SUPPLIED RECORDS:
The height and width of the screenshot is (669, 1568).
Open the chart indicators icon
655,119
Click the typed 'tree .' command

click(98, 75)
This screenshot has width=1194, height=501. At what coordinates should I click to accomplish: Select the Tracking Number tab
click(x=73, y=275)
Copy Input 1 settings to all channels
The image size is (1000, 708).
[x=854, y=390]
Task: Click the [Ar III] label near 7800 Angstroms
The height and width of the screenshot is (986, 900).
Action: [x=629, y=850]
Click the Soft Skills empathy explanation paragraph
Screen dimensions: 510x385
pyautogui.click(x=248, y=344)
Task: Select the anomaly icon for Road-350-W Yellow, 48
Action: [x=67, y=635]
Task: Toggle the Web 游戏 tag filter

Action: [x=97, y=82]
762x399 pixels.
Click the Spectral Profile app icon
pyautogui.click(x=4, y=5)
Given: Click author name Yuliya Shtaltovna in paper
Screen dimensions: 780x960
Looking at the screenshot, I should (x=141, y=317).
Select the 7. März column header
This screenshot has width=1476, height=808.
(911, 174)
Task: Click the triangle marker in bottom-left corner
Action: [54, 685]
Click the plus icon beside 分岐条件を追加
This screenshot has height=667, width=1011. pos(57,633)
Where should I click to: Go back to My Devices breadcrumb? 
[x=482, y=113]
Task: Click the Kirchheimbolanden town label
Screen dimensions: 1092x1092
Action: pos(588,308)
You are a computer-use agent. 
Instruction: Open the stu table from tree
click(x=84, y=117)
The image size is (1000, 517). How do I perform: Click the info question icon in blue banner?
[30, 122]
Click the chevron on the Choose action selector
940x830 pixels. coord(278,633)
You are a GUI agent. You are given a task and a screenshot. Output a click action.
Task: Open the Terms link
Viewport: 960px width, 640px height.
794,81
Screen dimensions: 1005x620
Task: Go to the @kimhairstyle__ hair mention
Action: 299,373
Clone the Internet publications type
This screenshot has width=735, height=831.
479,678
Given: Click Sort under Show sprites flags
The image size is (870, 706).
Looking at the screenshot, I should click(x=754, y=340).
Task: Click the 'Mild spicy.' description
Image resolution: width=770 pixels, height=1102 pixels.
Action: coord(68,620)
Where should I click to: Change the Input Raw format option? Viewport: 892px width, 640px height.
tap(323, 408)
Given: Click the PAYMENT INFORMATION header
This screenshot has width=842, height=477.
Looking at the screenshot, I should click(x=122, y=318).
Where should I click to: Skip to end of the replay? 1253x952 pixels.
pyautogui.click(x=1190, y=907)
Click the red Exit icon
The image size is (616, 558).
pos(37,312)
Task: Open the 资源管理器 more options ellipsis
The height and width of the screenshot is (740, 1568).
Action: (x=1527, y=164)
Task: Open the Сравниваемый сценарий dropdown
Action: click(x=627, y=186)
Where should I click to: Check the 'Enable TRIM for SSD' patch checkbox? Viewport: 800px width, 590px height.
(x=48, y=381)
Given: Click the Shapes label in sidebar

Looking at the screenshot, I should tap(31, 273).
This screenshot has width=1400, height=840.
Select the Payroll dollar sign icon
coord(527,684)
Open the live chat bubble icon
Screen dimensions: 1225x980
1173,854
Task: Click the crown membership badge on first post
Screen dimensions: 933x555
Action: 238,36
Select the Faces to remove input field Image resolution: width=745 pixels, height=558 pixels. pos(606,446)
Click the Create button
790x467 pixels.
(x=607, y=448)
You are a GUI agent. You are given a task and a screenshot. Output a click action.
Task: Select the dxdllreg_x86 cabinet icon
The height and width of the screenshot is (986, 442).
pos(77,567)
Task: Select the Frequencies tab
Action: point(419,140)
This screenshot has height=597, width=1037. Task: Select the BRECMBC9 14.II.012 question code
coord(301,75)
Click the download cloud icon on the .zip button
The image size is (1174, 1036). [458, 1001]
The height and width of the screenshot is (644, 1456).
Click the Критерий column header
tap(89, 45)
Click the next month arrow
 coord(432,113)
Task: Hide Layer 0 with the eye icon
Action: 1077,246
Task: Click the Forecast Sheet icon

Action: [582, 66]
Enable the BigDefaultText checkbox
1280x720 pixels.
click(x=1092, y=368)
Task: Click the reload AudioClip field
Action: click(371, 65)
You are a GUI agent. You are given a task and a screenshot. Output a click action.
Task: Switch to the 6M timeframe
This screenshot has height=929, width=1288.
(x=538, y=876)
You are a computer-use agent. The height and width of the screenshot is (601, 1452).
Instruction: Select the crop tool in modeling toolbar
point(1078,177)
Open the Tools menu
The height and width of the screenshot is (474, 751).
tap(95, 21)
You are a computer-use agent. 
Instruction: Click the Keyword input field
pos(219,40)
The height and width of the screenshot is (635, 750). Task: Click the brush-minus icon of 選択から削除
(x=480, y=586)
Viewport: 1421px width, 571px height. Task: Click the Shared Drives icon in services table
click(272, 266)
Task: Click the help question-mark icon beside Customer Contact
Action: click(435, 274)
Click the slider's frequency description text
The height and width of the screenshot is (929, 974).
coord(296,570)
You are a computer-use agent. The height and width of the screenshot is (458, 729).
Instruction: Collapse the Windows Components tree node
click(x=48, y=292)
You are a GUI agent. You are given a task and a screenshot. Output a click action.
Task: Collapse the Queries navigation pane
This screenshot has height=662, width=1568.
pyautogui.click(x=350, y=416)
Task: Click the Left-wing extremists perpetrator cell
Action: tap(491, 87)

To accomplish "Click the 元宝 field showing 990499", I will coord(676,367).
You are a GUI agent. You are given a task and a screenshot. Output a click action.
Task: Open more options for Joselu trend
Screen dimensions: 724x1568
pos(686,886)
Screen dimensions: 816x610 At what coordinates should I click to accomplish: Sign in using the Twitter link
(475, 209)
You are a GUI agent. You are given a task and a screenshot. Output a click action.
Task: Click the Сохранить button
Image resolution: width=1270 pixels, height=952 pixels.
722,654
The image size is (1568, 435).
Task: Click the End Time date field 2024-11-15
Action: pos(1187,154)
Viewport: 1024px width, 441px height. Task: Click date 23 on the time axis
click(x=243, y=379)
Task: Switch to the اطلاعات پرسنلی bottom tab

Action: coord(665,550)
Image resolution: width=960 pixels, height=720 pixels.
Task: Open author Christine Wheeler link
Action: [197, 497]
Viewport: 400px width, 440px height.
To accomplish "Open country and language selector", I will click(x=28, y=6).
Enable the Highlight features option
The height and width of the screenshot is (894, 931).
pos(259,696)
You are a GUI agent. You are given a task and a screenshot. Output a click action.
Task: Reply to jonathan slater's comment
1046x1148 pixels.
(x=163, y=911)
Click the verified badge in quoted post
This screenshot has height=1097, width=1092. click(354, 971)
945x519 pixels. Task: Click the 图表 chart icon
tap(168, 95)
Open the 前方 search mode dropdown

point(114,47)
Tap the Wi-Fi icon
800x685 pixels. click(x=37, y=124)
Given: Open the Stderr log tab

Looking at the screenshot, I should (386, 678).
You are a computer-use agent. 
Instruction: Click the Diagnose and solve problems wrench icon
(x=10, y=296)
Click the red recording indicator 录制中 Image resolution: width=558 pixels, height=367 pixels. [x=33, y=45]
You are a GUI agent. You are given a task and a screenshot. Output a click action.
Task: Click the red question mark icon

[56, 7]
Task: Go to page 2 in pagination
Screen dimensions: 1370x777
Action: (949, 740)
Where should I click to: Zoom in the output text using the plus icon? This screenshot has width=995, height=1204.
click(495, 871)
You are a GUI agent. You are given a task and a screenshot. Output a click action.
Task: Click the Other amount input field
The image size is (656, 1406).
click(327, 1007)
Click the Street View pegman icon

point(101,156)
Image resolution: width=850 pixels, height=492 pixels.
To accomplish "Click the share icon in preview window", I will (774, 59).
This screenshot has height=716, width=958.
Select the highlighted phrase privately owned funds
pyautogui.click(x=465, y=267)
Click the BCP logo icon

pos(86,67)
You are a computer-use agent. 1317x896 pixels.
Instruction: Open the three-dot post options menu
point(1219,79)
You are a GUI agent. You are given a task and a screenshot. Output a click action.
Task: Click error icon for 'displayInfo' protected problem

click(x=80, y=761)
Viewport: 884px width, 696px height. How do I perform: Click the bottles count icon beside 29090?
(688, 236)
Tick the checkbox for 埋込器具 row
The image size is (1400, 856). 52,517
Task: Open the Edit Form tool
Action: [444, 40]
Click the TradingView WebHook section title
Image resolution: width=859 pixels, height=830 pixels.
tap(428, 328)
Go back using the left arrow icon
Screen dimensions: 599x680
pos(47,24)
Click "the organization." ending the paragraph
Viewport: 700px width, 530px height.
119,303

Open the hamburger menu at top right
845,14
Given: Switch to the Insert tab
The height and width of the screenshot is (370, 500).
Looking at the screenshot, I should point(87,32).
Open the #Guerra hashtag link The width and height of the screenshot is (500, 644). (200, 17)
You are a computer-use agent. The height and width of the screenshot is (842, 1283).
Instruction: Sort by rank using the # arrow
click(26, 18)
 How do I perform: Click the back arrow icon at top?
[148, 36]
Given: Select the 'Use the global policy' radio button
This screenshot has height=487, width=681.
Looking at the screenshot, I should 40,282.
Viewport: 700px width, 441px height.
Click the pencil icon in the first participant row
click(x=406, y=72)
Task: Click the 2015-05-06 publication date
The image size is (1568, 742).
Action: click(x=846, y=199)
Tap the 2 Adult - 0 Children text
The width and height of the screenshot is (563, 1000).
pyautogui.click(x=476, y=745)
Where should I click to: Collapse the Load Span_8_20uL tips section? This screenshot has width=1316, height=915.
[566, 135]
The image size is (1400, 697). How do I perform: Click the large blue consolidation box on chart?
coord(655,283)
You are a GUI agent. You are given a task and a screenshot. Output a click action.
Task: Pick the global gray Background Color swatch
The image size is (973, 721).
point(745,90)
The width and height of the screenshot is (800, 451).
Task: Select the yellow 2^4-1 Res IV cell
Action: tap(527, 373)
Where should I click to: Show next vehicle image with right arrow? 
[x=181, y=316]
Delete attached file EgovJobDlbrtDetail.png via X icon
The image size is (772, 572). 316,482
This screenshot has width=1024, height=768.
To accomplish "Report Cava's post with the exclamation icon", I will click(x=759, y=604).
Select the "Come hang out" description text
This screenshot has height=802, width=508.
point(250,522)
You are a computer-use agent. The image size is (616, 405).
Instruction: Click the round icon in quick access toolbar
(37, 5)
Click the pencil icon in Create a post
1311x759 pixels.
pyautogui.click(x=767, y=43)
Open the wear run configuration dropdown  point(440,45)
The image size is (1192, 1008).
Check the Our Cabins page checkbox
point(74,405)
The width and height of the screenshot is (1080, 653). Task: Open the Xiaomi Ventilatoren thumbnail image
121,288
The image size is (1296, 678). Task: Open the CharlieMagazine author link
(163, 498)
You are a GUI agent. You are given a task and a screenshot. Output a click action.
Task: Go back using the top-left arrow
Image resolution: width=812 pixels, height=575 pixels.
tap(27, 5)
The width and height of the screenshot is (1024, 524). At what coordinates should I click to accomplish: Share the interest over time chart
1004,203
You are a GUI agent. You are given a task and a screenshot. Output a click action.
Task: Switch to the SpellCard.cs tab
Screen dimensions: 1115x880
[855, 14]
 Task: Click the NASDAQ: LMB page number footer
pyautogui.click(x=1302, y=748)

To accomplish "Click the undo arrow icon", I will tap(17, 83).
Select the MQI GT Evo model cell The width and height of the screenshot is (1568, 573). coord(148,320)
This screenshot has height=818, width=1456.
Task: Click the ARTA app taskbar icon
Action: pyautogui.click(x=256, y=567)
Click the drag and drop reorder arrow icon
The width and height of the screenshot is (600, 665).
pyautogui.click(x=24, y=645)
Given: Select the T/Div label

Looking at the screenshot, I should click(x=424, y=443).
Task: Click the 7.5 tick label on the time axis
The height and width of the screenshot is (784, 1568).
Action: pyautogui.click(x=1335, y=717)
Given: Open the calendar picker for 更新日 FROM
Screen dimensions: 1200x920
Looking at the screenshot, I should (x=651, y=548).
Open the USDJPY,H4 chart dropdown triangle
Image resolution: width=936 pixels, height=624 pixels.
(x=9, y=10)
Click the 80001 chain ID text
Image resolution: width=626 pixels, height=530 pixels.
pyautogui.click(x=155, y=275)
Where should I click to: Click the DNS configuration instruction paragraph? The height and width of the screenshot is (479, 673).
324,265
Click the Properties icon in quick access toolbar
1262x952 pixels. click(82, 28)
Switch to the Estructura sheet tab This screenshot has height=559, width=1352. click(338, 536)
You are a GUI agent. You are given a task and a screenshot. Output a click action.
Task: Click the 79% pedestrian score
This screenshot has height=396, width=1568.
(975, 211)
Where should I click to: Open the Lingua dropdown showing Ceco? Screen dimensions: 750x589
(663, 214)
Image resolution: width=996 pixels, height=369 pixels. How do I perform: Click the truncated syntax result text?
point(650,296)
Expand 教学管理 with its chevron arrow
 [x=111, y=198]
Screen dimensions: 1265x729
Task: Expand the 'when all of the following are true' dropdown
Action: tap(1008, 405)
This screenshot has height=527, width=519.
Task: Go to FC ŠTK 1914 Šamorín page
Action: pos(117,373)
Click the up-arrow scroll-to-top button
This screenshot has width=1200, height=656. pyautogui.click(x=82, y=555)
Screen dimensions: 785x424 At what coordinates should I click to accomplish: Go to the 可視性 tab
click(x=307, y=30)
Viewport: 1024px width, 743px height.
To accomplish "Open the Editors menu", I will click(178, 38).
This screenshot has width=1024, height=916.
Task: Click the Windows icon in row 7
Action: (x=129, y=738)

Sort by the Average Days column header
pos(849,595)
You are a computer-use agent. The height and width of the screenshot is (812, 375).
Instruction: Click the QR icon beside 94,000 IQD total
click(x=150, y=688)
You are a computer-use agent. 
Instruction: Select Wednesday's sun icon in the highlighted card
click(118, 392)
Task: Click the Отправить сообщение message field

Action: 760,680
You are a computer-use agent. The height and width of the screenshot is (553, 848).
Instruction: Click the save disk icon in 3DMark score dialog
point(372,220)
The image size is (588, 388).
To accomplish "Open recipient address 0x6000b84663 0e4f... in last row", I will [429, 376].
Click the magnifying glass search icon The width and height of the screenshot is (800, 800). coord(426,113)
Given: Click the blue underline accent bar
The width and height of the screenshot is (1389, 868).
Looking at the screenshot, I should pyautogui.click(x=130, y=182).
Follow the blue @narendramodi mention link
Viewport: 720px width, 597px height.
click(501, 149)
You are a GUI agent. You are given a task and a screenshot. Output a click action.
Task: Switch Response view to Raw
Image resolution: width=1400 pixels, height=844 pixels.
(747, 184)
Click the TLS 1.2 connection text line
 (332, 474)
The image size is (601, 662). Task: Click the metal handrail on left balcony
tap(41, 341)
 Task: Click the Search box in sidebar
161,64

EXERCISE OBJECTIVE:
Beginning at the top of the data, please return every line until and including the line containing "Task: Click the [Ar", copied exactly, and nothing past it.

PROBLEM SOLUTION:
The height and width of the screenshot is (669, 1568).
Open the chart indicators icon
655,119
Click the typed 'tree .' command

click(98, 75)
This screenshot has width=1194, height=501. At what coordinates should I click to accomplish: Select the Tracking Number tab
click(x=73, y=275)
Copy Input 1 settings to all channels
The image size is (1000, 708).
[x=854, y=390]
Task: Click the [Ar III] label near 7800 Angstroms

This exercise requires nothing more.